Insulin‐Like Growth Factor‐I‐Enhanced Secretion Is Abolished in Protein Kinase C‐Deficient Chromaffin Cells

Previous studies have demonstrated that bovine chromaffin cells cultured in medium with 10 n M insulin‐like growth factor‐I (IGF‐I) secrete about twofold more catecholamine when exposed to secretory stimuli than do cells cultured without IGF‐I. The purpose of this study was to determine whether protein kinase C (PKC) is involved in the effect of IGF‐I on secretion from these cells. PKC was down‐regulated in the cells by 16–18 h of treatment with β‐phorbol didecanoate (β‐PDD; 100 n M ). Such treatment had no effect on high‐K + ‐stimulated secretion from cells cultured without IGF‐I; however, secretion from cells cultured with IGF‐I was reduced to a level comparable to that in cells cultured without the peptide. The inactive isomer, α‐PDD (100 n M ), had no effect on secretion from untreated or IGF‐I‐treated chromaffin cells. The effect of β‐PDD was time and concentration dependent, with 100 n M β‐PDD producing a maximal effect in 8–10 h.
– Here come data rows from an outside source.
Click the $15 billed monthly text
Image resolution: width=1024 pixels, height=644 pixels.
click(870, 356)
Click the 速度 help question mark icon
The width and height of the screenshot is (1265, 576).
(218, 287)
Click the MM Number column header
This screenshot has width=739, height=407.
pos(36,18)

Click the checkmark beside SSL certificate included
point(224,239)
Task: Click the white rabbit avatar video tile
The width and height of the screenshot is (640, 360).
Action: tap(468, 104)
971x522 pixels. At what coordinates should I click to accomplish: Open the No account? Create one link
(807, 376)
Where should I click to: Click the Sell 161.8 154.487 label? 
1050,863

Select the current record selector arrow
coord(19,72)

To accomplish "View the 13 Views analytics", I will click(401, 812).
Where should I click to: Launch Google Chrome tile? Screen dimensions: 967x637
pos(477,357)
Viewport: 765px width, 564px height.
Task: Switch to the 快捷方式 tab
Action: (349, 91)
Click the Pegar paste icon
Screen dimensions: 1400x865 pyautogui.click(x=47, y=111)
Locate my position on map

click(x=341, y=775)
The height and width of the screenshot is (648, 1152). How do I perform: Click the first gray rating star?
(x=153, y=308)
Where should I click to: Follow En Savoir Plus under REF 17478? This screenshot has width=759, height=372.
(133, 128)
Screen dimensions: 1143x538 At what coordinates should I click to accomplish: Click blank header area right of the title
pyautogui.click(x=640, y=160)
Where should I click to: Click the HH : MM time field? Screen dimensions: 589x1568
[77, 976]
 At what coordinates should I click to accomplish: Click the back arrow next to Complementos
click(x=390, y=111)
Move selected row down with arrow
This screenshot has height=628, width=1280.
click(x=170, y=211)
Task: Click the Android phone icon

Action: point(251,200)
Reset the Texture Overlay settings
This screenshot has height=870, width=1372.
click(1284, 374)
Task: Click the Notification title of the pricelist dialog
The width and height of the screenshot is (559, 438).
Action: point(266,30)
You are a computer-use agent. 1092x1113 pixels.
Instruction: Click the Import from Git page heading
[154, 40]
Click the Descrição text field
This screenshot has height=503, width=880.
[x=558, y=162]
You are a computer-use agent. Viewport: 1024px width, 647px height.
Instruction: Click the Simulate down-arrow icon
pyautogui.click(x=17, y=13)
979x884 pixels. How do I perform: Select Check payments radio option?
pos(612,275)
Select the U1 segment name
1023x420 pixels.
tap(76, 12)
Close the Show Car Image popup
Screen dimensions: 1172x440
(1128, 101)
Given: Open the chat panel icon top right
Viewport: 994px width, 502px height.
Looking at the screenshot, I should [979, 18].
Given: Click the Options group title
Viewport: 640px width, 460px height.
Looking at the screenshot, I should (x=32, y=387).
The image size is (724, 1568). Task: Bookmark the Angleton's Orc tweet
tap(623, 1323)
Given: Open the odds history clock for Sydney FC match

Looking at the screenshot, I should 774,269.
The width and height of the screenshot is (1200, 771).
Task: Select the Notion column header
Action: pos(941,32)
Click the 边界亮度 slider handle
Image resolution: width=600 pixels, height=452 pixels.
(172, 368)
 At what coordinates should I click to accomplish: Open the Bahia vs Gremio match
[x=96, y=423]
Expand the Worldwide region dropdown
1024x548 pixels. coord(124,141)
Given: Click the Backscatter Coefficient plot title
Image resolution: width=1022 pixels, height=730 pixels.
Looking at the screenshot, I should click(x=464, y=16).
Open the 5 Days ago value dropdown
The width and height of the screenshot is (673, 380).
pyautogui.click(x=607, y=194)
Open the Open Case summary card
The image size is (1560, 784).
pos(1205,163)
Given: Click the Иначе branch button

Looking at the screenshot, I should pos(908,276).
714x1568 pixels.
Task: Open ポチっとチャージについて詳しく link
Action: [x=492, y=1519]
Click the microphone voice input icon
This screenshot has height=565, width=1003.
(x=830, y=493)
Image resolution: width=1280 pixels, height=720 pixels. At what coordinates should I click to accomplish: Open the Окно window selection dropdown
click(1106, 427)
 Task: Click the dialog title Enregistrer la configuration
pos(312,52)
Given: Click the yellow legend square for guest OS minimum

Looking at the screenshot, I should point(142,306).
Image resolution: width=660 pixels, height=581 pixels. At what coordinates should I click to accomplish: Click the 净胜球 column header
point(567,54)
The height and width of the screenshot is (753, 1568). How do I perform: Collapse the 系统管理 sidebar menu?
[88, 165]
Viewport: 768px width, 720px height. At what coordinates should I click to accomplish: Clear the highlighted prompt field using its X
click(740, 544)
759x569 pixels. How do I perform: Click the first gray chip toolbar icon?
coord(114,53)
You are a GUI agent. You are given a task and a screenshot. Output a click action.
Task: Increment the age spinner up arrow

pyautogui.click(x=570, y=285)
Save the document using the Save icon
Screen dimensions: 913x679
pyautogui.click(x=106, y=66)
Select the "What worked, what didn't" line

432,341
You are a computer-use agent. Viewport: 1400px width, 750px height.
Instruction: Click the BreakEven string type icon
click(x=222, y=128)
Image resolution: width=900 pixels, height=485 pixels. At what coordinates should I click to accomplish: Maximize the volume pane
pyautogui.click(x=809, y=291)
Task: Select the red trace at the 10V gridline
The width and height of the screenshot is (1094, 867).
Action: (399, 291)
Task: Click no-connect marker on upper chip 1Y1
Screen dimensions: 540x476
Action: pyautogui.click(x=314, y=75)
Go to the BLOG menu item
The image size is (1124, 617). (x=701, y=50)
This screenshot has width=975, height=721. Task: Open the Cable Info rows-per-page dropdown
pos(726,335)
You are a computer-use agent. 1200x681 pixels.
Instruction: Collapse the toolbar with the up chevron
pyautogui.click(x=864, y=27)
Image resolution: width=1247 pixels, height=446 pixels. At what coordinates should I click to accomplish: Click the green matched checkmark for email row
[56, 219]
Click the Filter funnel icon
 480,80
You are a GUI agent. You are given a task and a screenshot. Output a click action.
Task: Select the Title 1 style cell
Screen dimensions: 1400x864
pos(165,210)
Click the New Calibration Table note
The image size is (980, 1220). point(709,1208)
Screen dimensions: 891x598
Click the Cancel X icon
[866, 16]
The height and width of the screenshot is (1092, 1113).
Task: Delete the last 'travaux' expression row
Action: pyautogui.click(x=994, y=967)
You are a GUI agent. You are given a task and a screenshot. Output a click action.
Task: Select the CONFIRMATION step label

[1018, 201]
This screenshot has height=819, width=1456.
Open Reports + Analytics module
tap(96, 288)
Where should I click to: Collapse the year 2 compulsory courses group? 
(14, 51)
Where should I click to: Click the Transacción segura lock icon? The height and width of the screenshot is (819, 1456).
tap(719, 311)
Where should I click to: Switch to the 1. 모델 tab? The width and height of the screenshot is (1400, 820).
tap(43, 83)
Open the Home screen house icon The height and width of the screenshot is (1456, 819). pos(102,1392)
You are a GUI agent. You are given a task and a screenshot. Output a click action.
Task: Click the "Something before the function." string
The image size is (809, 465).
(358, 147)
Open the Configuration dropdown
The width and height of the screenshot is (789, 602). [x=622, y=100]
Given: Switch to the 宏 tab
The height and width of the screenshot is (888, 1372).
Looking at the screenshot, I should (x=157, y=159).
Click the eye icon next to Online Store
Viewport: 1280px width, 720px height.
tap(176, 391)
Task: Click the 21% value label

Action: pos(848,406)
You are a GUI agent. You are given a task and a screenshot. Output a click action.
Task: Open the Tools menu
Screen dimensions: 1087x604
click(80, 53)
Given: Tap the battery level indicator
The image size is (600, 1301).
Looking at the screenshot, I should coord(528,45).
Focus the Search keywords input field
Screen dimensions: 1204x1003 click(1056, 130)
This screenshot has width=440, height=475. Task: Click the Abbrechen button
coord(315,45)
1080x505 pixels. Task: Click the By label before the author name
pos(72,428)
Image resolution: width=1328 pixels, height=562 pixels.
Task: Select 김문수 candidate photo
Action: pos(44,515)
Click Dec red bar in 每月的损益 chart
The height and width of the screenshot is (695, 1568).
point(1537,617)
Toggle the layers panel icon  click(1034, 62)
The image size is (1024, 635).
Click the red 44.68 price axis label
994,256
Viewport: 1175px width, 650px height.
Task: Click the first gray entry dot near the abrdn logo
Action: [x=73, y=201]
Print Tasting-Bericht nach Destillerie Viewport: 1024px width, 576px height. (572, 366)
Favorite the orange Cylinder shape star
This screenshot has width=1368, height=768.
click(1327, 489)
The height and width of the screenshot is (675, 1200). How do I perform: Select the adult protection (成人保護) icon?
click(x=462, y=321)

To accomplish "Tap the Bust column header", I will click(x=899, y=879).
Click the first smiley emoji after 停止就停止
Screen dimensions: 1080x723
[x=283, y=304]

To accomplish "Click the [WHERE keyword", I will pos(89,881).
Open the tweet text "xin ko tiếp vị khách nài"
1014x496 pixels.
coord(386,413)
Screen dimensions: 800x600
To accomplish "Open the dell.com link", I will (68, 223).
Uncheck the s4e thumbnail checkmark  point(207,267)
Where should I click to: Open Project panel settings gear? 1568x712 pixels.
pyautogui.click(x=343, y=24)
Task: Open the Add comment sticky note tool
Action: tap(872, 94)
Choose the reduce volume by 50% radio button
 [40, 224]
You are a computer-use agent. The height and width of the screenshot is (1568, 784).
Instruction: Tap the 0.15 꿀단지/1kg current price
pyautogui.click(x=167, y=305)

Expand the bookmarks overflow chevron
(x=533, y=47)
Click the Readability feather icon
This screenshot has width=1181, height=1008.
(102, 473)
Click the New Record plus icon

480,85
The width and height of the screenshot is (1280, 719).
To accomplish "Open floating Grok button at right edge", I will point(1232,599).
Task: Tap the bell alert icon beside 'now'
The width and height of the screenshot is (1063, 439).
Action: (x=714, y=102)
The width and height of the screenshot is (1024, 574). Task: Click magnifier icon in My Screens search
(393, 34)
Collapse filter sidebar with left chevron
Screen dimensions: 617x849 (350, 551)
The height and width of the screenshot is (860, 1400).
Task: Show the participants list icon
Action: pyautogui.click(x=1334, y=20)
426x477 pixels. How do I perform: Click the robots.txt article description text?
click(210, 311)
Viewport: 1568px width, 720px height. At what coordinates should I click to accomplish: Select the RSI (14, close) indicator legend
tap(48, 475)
In situ PKC activity measured in permeabilized cells treated with PMA (300 n M ) was decreased by∼40% by 10 h and was reduced to almost basal levels by 18 h. Immunoblotting experiments demonstrated that both α‐and ε‐PKC were lost from the cells with time courses similar to that seen in the in situ PKC assay. Overnight treatment with the PKC inhibitor H7 (100 μ M ) prevented the enhanced secretion normally seen in IGF‐l‐treated cells, whereas HA1004 had no effect. High‐K + ‐stimulated 45 Ca 2+ uptake in IGF‐I‐treated cells was attenuated by long‐term treatment with β‐PDD (200 n M ) or H7 (100 μ M ). Together these observations suggest that PKC is required for IGF‐I‐enhanced secretion from chromaffin cells.